TEXT SECTION ->

In the mind of Gregory, the Orthodox doctrine of the Blessed Trinity is the fundamental dogma of Christianity, in contrast with all other religions, and with all heretical systems. "Remember your confession," he says to his hearers in an Oration against the Arians; "Into what were you baptized? The Father? Good, but still Jewish. The Son? Good; no longer Jewish, but not yet perfect. The Holy Ghost? Very good; this is perfect. Was it then simply into these, or was there some one common Name of these? Yes, there was, and it is God." And in the same oration he calls Arianism a new Judaism, because it ascribes full Deity only to the Father; and he speaks of One Nature in Three Individualities, intelligent, perfect, self-existent, distinct numerically, but one in Godhead. "In created things," says Ullmann, "the several individuals are embraced in a common conception, though in themselves only connected together in thought, while in fact they are not one. Manhood is only an intellectual conception; in fact there exist only Men. But in the Godhead the Three Persons are not only in conception, but in fact, One; and this Unity is not only a relative but an absolute Unity, because the Divine Being is perfect in all Three Persons, and in all in a perfect equality. In this sense therefore Gregory and all orthodox Trinitarians maintain the Unity of God. But within this Unity there is a true Trinity, Father, Son, and Holy Ghost, a Trinity of Persons in a Unity of Nature." We worship, he says (Or. xxxiii. 16), the Father, Son, and Holy Ghost, One Nature in Three Individualities. So that, as he says elsewhere (Or. in laud. Athanasii, xxi. 10), the Trinity is a true Trinity; not a numbering of unlike things, but a binding together of equals. Each of the Persons is God in the fullest sense. The Son and the Holy Ghost have their Source of Being in the Father, But in such sense that They are fully consubstantial with Him, and that neither of Them differs from Him in any particular of Essence. The points of difference lie in the Personal Attributes; the Father Unoriginate, and Source of Deity; the Son deriving His Being eternally from the Father, and Himself the Source of all created existence; the Holy Ghost proceeding eternally from God, and sent into the world.

In the first of these five discourses the Preacher sets himself to clear the ground for the fitting presentation of his great theme. He endeavours to lay down the principles on which Theologians should proceed in such discussions, and very earnestly deprecates the habit of promiscuous argument in all sorts of places, upon all sorts of occasions, and before all sorts of hearers, of the deepest and most sacred truths and mysteries of the Faith. They only should be allowed to engage in such conversation who are fitted for it by the practice of Christian virtue. For others there are many other subjects upon which they can exercise their dialectical attainments, without doing or incurring any injury.

In the second oration Gregory lays down the position referred to above, that it is impossible for even the most exalted human reason fully to grasp the Nature of God, though His Existence is patent to all. We can only, he says, predicate negatives concerning Him. He gives three reasons for this incapacity. First to enhance our estimation of this knowledge, when attained hereafter; secondly to save us from the danger of falling through pride, like Lucifer, if we attained it prematurely; and thirdly, to support and sustain us in the trials and conflicts of this life, by the certainty that its attainment hereafter will be the reward of faithful service in them. The cause of our present inability is the body with which our soul is united, the grossness of whose present condition hinders us from rising to the complete apprehension of the invisible and immaterial. God, out of compassion for our weakness, has been pleased to designate Himself in Holy Scripture by various names taken from material objects, or from moral virtues; but these are only stepping-stones to the truth, and have indeed been sometimes perverted, and made a basis for polytheism. It is, however, only natural that the Divine Essence should be shrouded in Mystery, for the same is the case with the created essences also.

PROVIDED DATA ->

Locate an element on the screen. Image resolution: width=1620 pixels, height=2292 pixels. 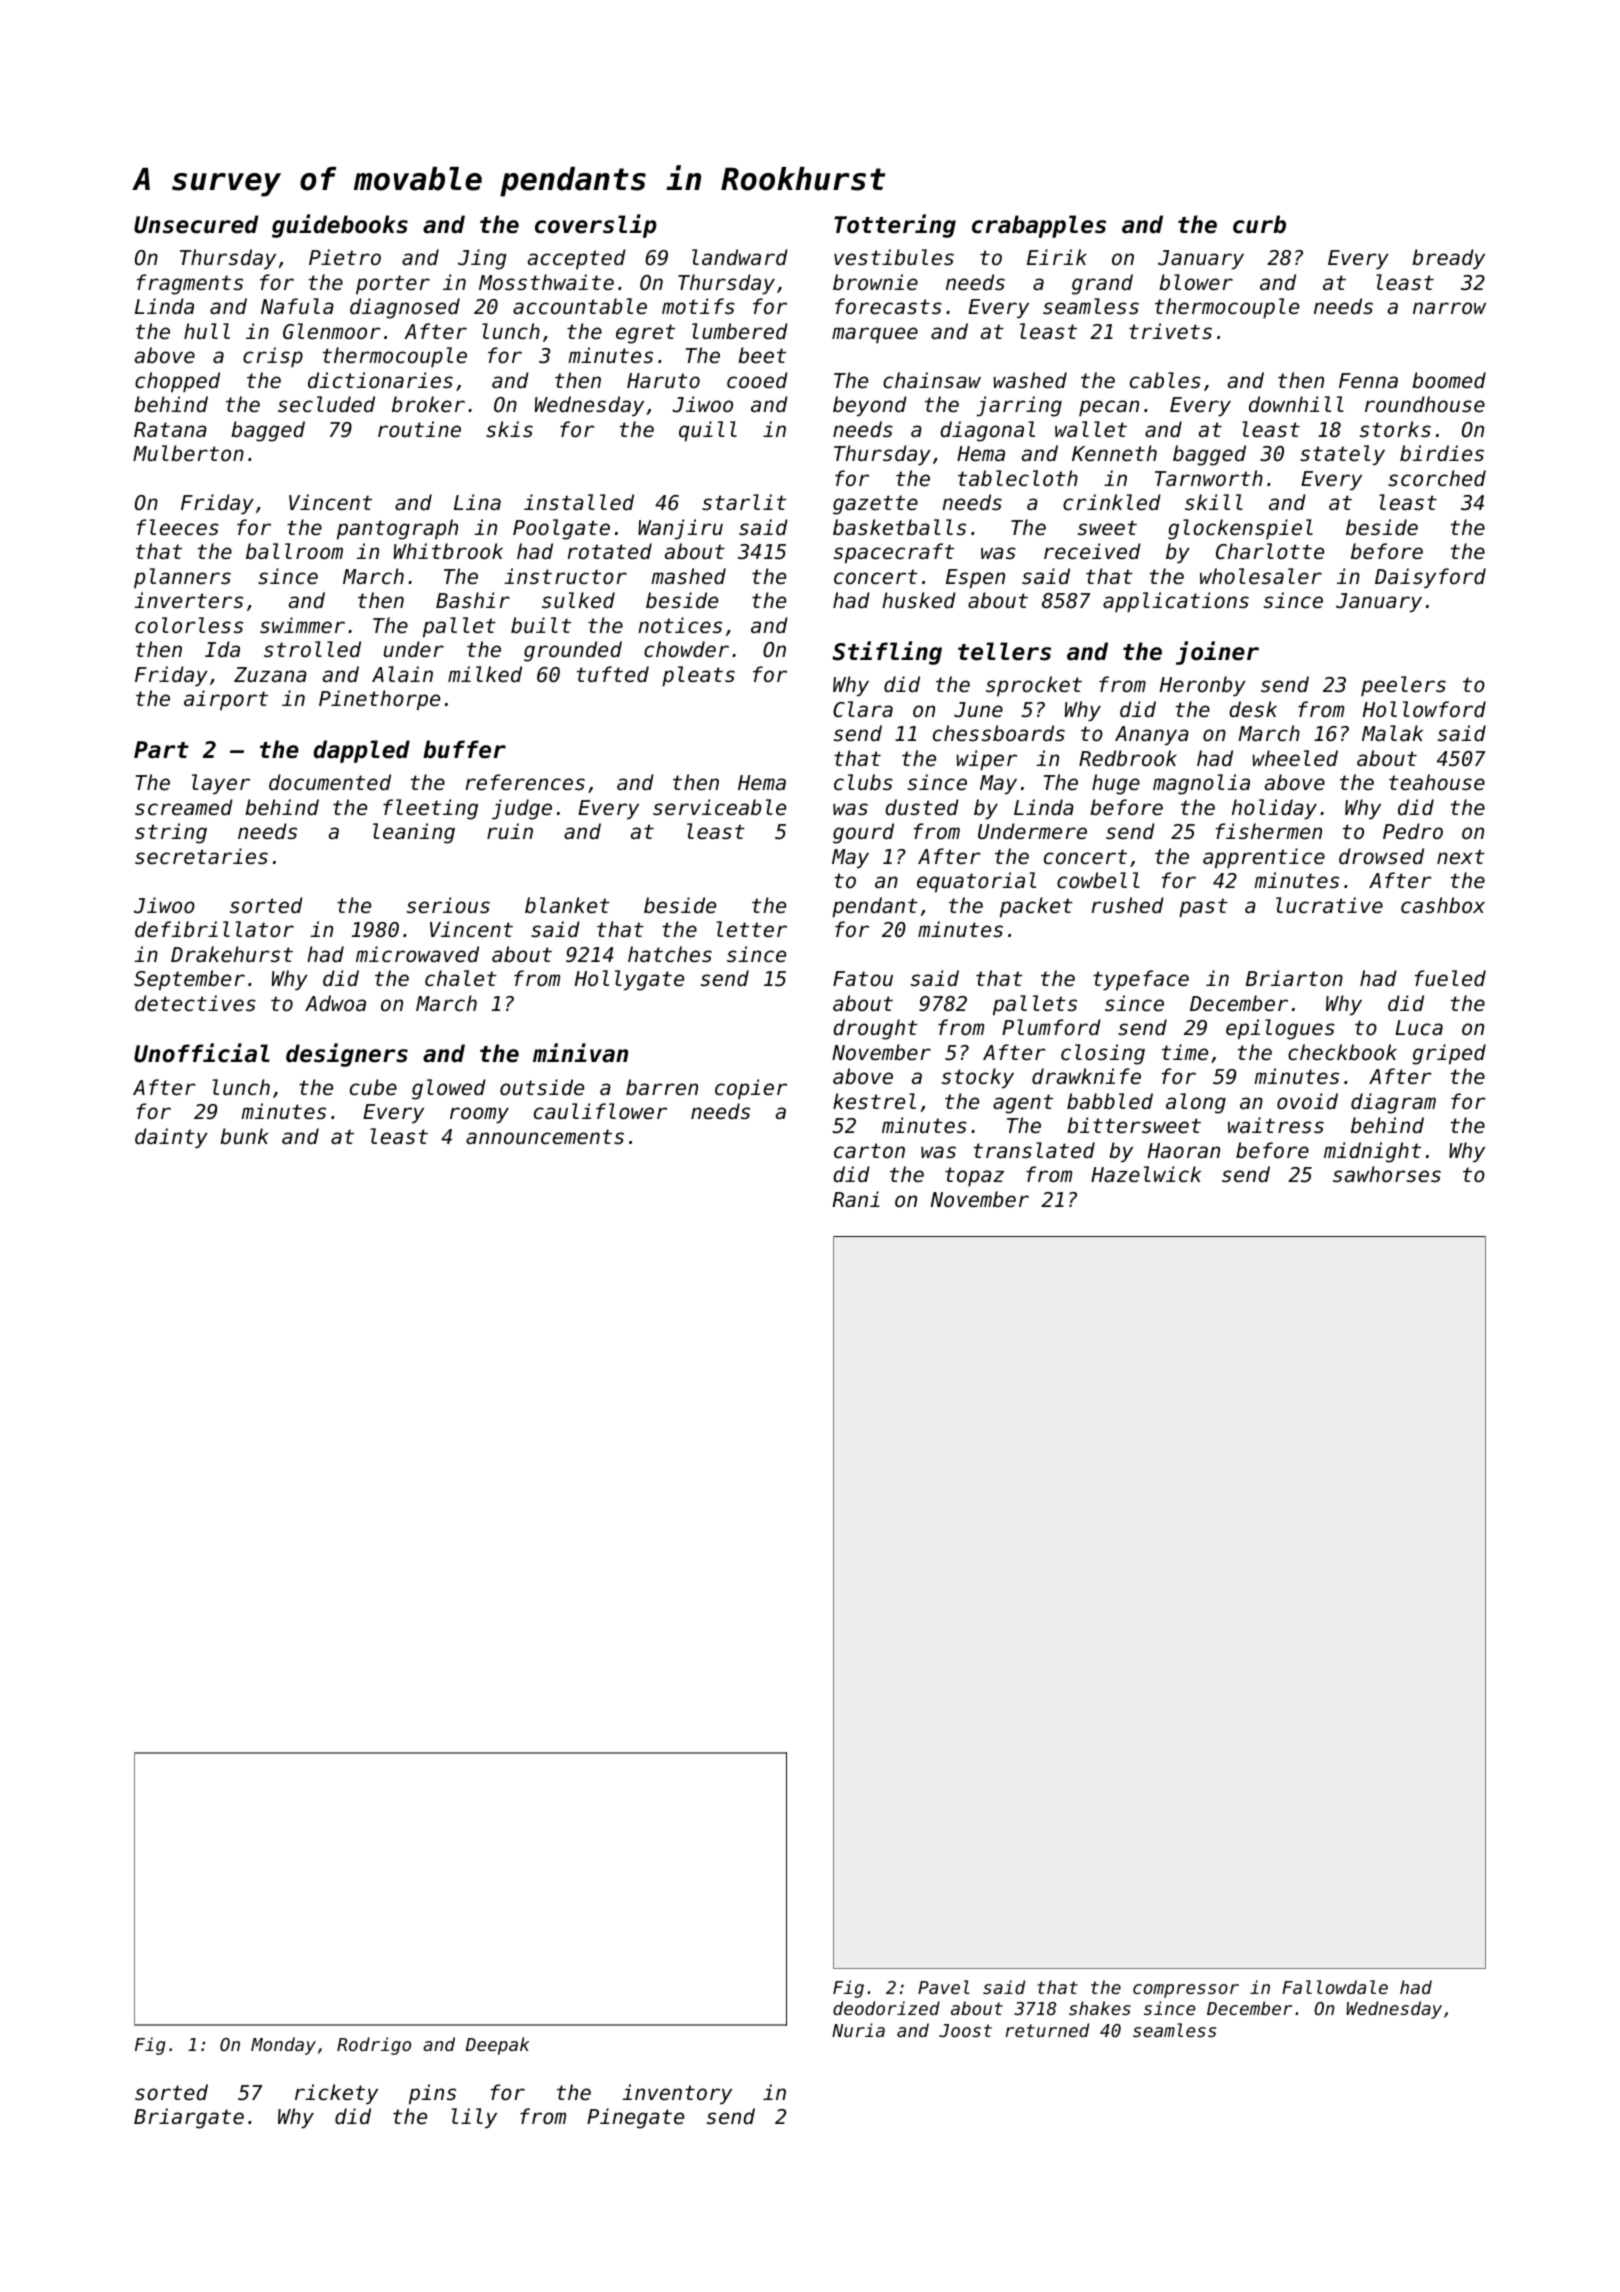
Hazelwick is located at coordinates (1146, 1174).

YOUR TASKS ->
a - In the passage on Gregory's orations, rewrite the paragraph beginning "In the second oration Gregory lays down" as a short bulleted list that keeps its main facts.
b - According to the passage on Gregory's orations, what does Gregory call Arianism, and on what ground?
c - Reproduce verbatim the part of the passage on Gregory's orations from "In the first" to "incurring any injury.".

WORKED ANSWERS ->
a -
- Gregory holds that even the highest human reason cannot fully grasp God's Nature, though His Existence is plain to all. We can only state negatives about Him.
- He gives three reasons for this incapacity:
  - it raises our esteem for this knowledge when it is attained hereafter;
  - it keeps us from falling through pride, like Lucifer, if we attained it too soon;
  - it sustains us in this life's trials, with the certainty that attaining it hereafter rewards faithful service.
- The cause is the body joined to the soul. Its present grossness keeps us from fully apprehending the invisible and immaterial.
- Out of compassion, God names Himself in Scripture by terms drawn from material objects or moral virtues. These are only stepping-stones to the truth and have sometimes been perverted into a basis for polytheism.
- It is natural for the Divine Essence to be shrouded in Mystery, since the same is true of created essences.

b - He calls it a new Judaism, because it ascribes full Deity only to the Father.

c -
In the first of these five discourses the Preacher sets himself to clear the ground for the fitting presentation of his great theme. He endeavours to lay down the principles on which Theologians should proceed in such discussions, and very earnestly deprecates the habit of promiscuous argument in all sorts of places, upon all sorts of occasions, and before all sorts of hearers, of the deepest and most sacred truths and mysteries of the Faith. They only should be allowed to engage in such conversation who are fitted for it by the practice of Christian virtue. For others there are many other subjects upon which they can exercise their dialectical attainments, without doing or incurring any injury.